If one party to an oral contract, in reliance upon the contract, has performed his obligation thereunder so that it would be a fraud upon him to allow the other party to repudiate the contract, by interposing the statute, equity will regard the contract as removed from the operation of the statute. The contract to be enforced must be established by clear and convincing evidence. [Guzorek v Williams, 300 Mich 633, 638-639; 2 NW2d 796 (1942) (citations omitted).][3]

Plaintiffs never performed any aspect of the alleged agreement; instead, plaintiffs voluntarily infused Robot Printing with cash at their own peril. They were under no obligation to do so. The record “discloses merely that plaintiff did some things which were preliminary to the performance or execution of the contract, not that he did them in performance of the contract.... [T]he acts which plaintiff now attempts to assert were partial performance of the contract, were nothing more than activities preliminary to any performance or partial performance under the contract itself.” Cassidy v KraftPhenix Cheese Corp, 285 Mich 426, 432-433; 280 NW 814 (1938). Because plaintiffs can cite no provision of the “agreement” that they performed, their claim of partial performance must fail.

*476IV PLAINTIFFS’ FRAUD CLAIM AGAINST ZARB

Although the trial court did not address the issue, plaintiffs argue that they properly alleged a fraud claim. Plaintiffs argue that: (1) Zarb made fraudulent misrepresentations that he had the present ability to sell Robot Printing’s assets, (2) the statements were made in bad faith, (3) Zarb knew they were false and intended that plaintiffs rely on the statements, and (4) plaintiffs did, in fact, rely on the statements and advanced money to Robot Printing to their detriment. We disagree.

There are three interrelated fraud doctrines: (1) fraudulent misrepresentation, (2) innocent misrepresentation, and (3) silent fraud. Titan Ins Co v Hyten, 491 Mich 547, 555; 817 NW2d 562 (2012).
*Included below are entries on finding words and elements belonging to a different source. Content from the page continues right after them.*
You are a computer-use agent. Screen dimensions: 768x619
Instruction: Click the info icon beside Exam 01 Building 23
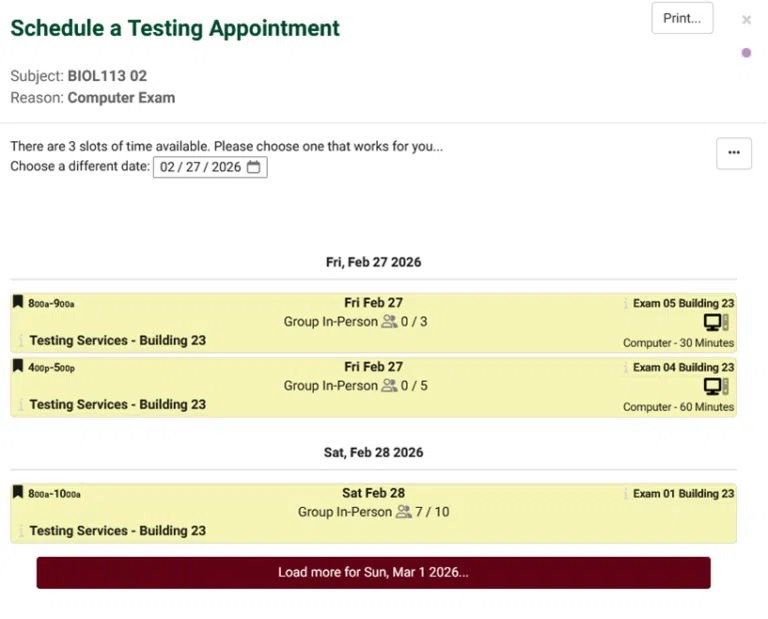tap(626, 493)
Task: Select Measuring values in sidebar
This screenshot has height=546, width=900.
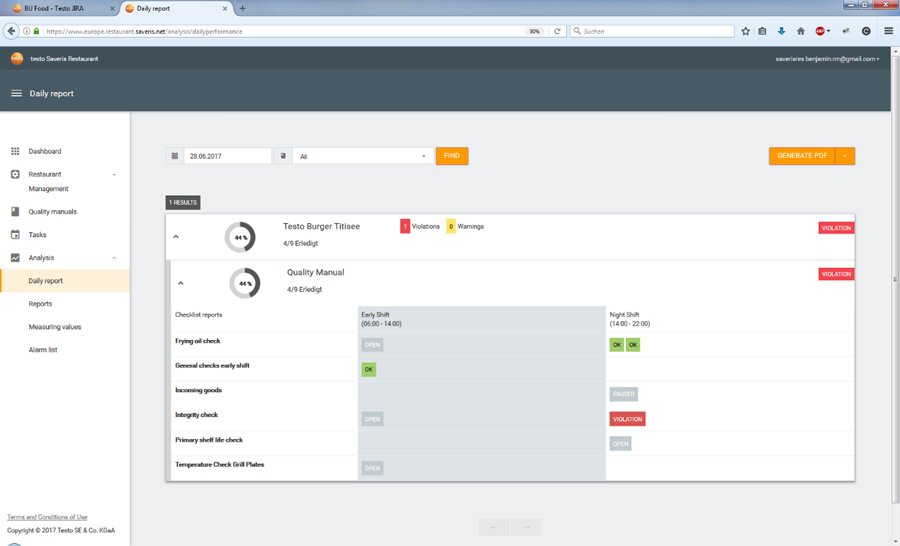Action: [x=55, y=327]
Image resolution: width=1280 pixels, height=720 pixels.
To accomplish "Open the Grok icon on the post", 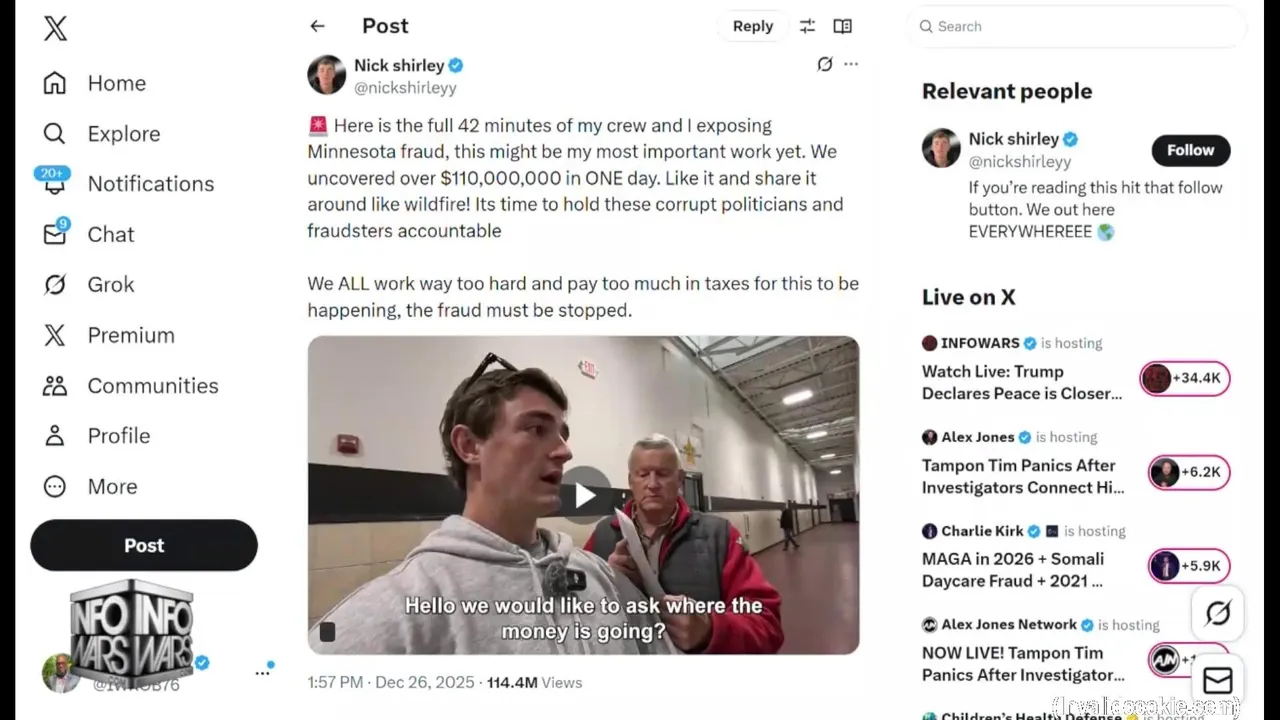I will tap(825, 64).
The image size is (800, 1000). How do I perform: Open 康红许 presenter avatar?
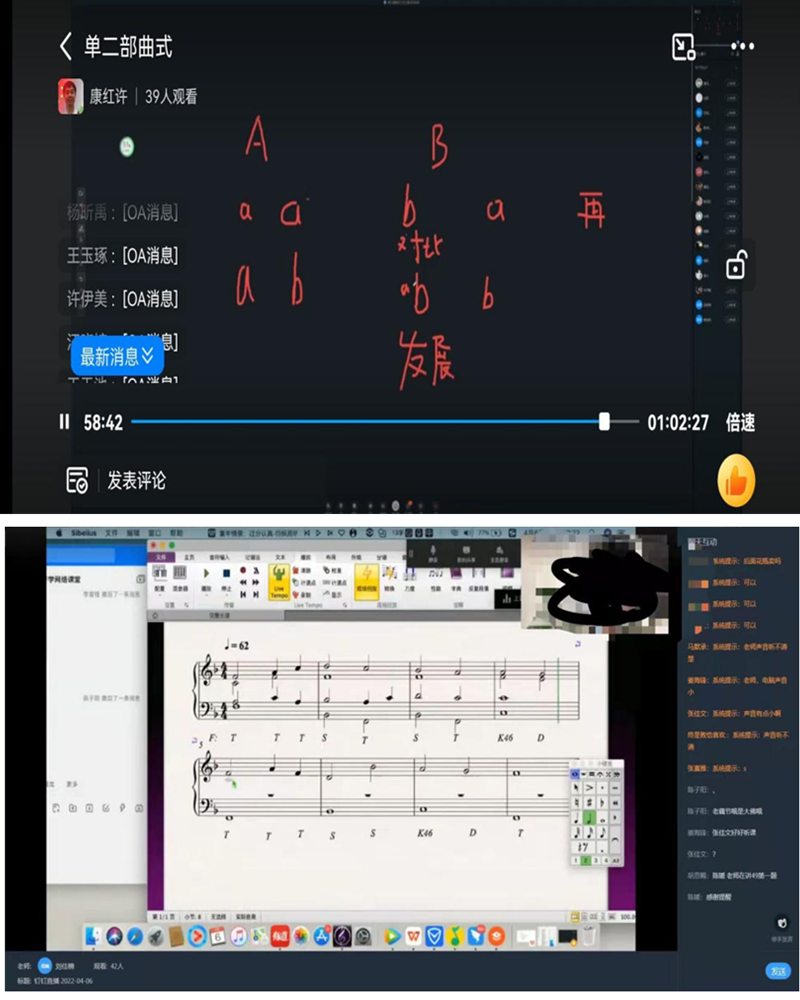(x=70, y=96)
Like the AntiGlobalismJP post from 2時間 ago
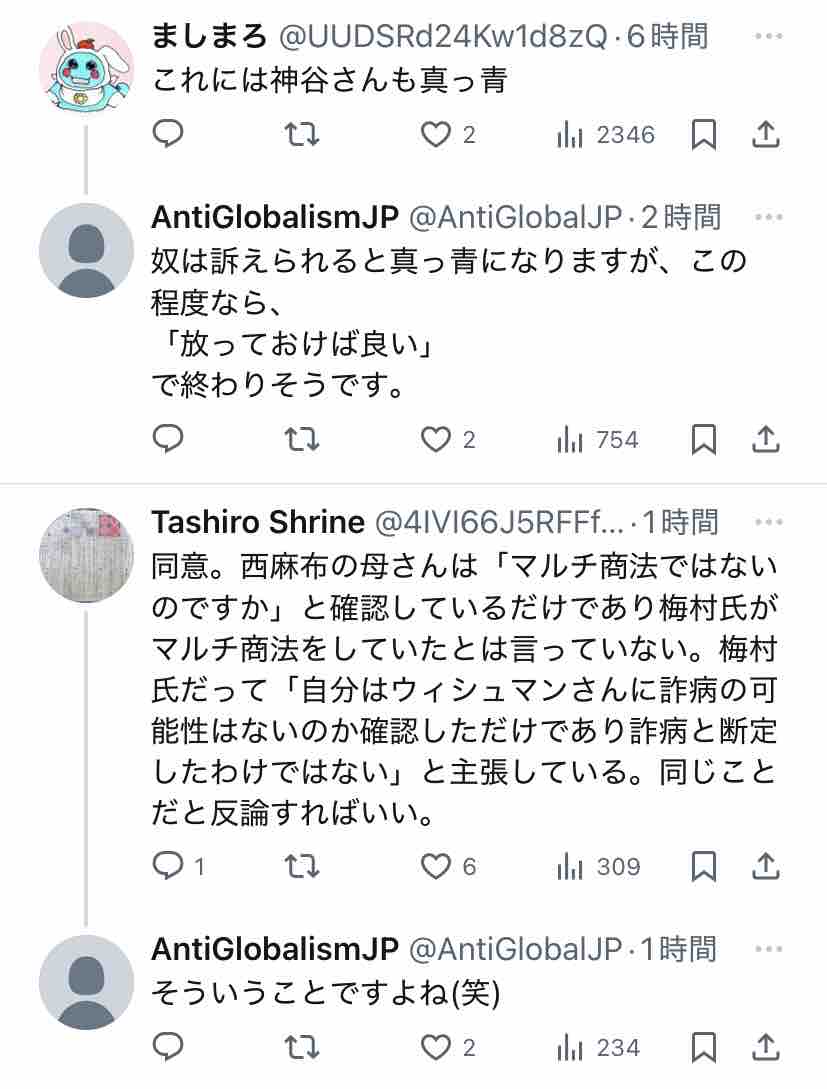 (435, 439)

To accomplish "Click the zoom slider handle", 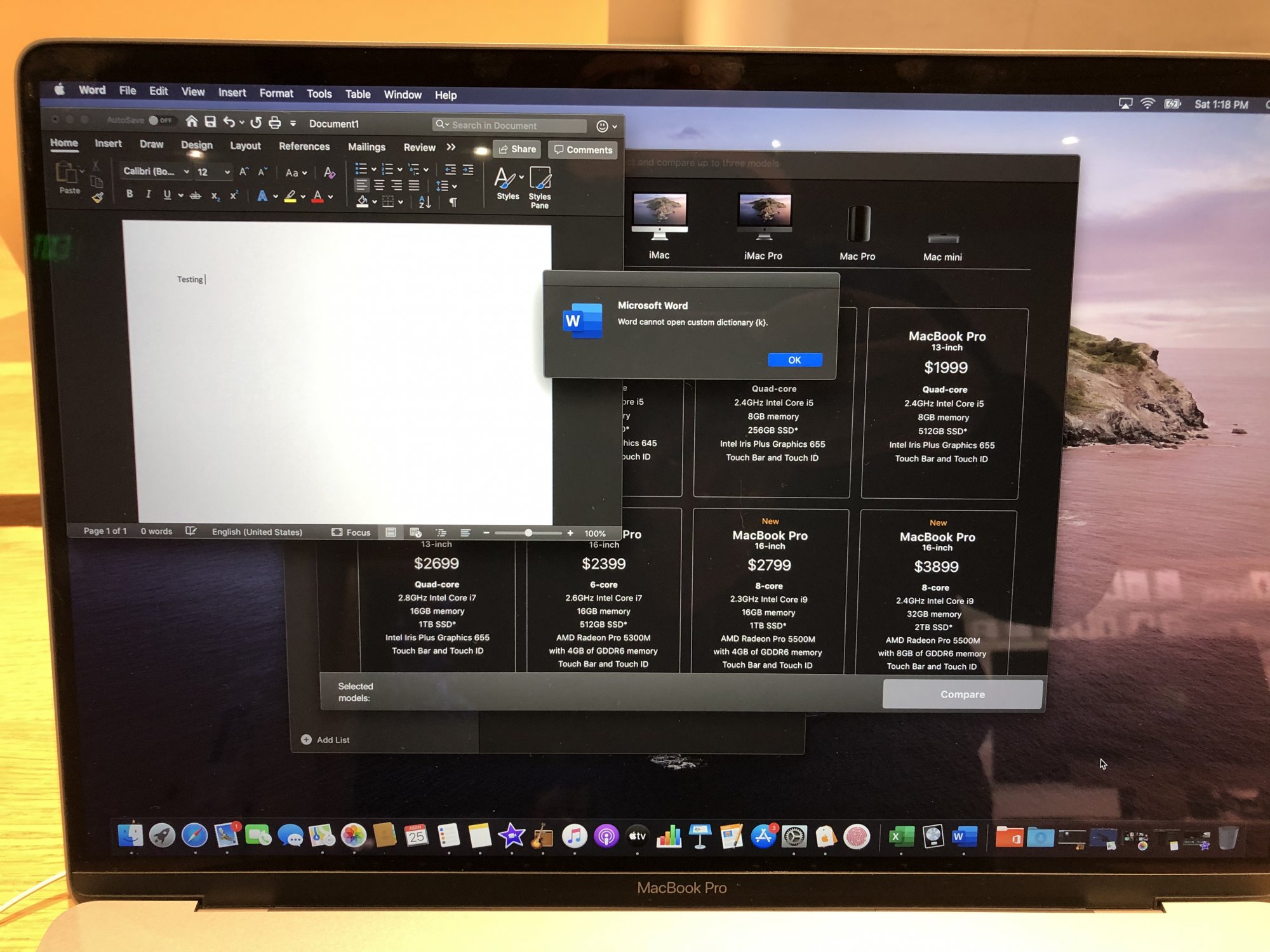I will coord(528,533).
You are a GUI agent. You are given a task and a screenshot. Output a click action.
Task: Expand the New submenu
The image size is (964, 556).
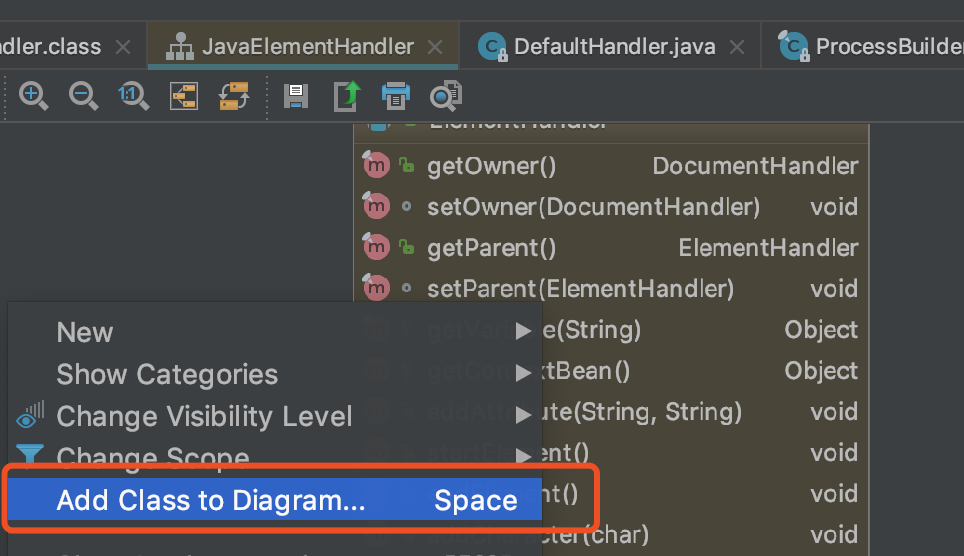(x=85, y=333)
Plaintiffs allege that, separate and apart from the parties’ written and oral agreements, Zarb’s fraudulent claims caused them to continuously infuse Robot Printing with operating funds.

Common-law fraud or fraudulent misrepresentation entails a defendant making a false representation of material fact with the intention that the plaintiff would rely on it, the defendant either knowing at the time that the representation was false or making it with reckless disregard for its accuracy, and the plaintiff actually relying on the representation and suffering damage as a result. Silent fraud is essentially the same except that it is based on a defendant suppressing a material fact that he or she was legally obligated to disclose, rather than making an affirmative misrepresentation. Such a duty may arise by law or by equity; an example of the latter is a buyer making a direct inquiry or expressing a particularized concern. A misleadingly incomplete response to an inquiry can constitute silent fraud. A claim for negligent misrepresentation requires plaintiff to prove that a party justifiably relied to his detriment on information prepared without reasonable care by one who owed the relying party a duty of care.
*477Silent fraud and negligent misrepresentation both require a defendant to owe a duty to the plaintiff. Defendants rely on this Court’s explanation in McMullen v Joldersma, 174 Mich App 207, 212; 435 NW2d 428 (1988), that Michigan jurisprudence had never imposed on sellers’ agents a duty per se of disclosure to buyers, in contrast to the duty it has imposed on sellers themselves. However, a duty of disclosure may be imposed on a seller’s agent to disclose newly acquired information that is recognized by the agent as rendering a prior affirmative statement untrue or misleading. This is especially true when the agent knows that the buyer has a particular concern with the subject matter of that statement. Indeed, a duty to disclose may arise solely because the buyers express a particularized concern or directly inquire of the seller .... [Alfieri v Bertorelli, 295 Mich App 189, 193-194; 813 NW2d 772 (2012) (quotation marks and citations omitted).]

Even though plaintiffs couch their claims in terms of “fraudulent misrepresentation,” their real claim is for silent fraud. They do not argue that Zarb made affirmative statements regarding the Robocolor Process; instead, they argue that Zarb remained silent on the issue and failed to disclose that the patented process had been sold. In order to maintain an action for silent fraud, “the plaintiff must show that the defendant suppressed the truth with the intent to defraud the plaintiff and that the defendant had a legal or equitable duty of disclosure. A plaintiff cannot merely prove that the defendant failed to disclose something; instead, a plaintiff must show some type of representation by words or actions that was false or misleading and was intended to deceive.” Lucas v Awaad, 299 Mich App 345, 363-364; 830 NW2d 141 (2013) (quotation marks and citations omitted). Thus, “[w]hile duty is irrelevant in a fraud claim, it is relevant in a silent fraud claim” and “in order for the suppression of information to constitute silent fraud there must exist a legal or *478equitable duty of disclosure.” Id. at 364 (quotation marks and citations omitted).

Plaintiffs’ silent fraud claim must fail for two reasons: they cannot prove that Zarb owed them a duty to reveal the information nor can they demonstrate that Zarb’s failure to disclose was calculated to defraud plaintiffs. Taking the deposition testimony in a light most favorable to plaintiffs, Zarb acknowledged that he was aware that the patented process was important to plaintiffs because plaintiffs believed that the process would generate substantial profits for Robot Printing. That the process was owned by an affiliate of Robot Printing did not keep Robot Printing from utilizing the technology and profiting from it. Additionally, as Zarb testified, the bank held an all-asset security interest in Robot Printing, including its intangibles. There is nothing in the record that would indicate that the bank discharged the collateral.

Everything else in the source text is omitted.